DATASET CONTENT START

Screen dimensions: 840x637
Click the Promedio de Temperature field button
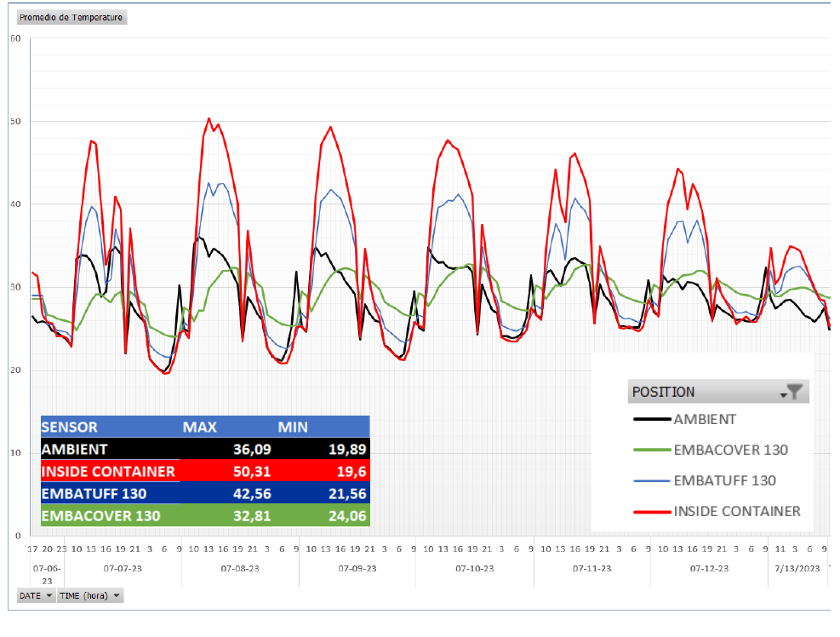71,17
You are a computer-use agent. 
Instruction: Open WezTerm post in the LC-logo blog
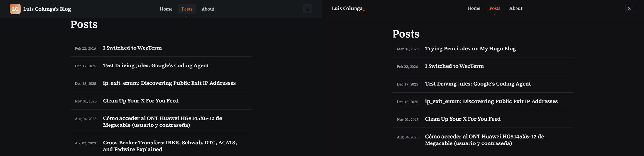pyautogui.click(x=132, y=48)
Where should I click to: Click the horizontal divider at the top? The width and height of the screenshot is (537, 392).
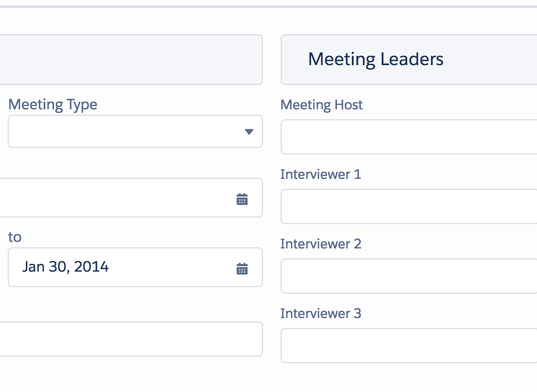click(x=269, y=7)
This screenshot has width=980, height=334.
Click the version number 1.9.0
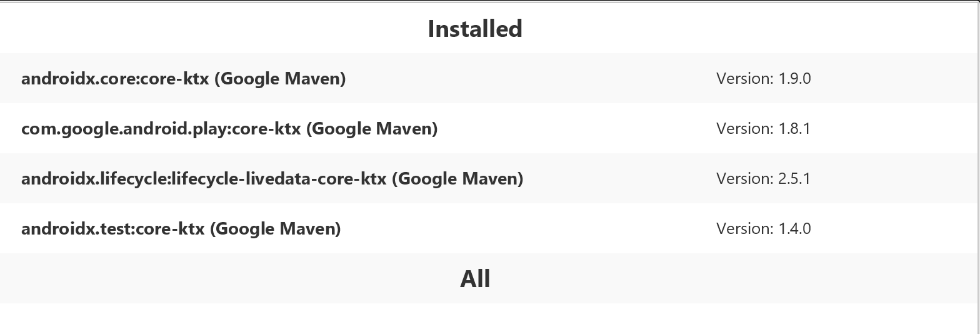(794, 79)
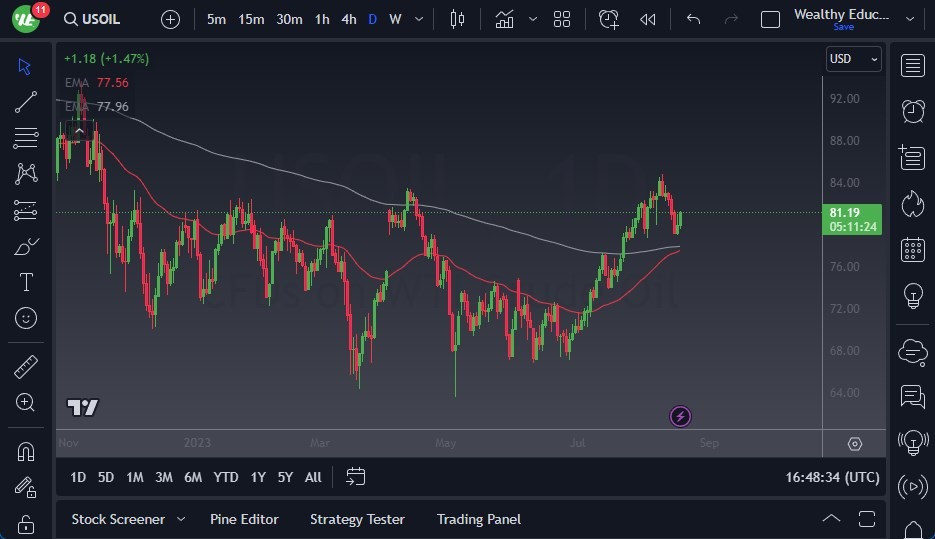Screen dimensions: 935x539
Task: Toggle the magnet snap mode
Action: point(26,451)
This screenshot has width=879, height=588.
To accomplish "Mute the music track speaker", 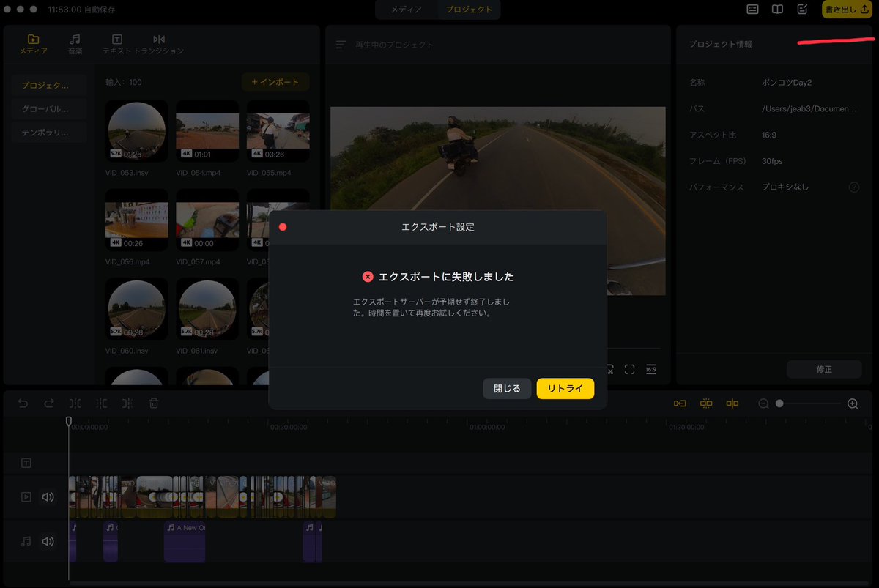I will [48, 542].
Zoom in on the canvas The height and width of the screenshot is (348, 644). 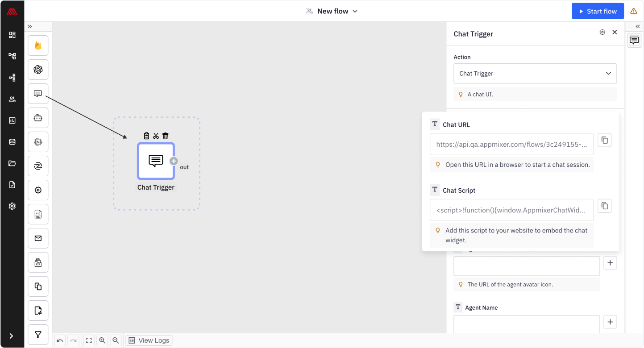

DATASET CONTENT END

Where does the word "This" show up in the material? Copy out each line that has it.

FINISHED TASK —
This screenshot has width=980, height=334.
This screenshot has width=879, height=588.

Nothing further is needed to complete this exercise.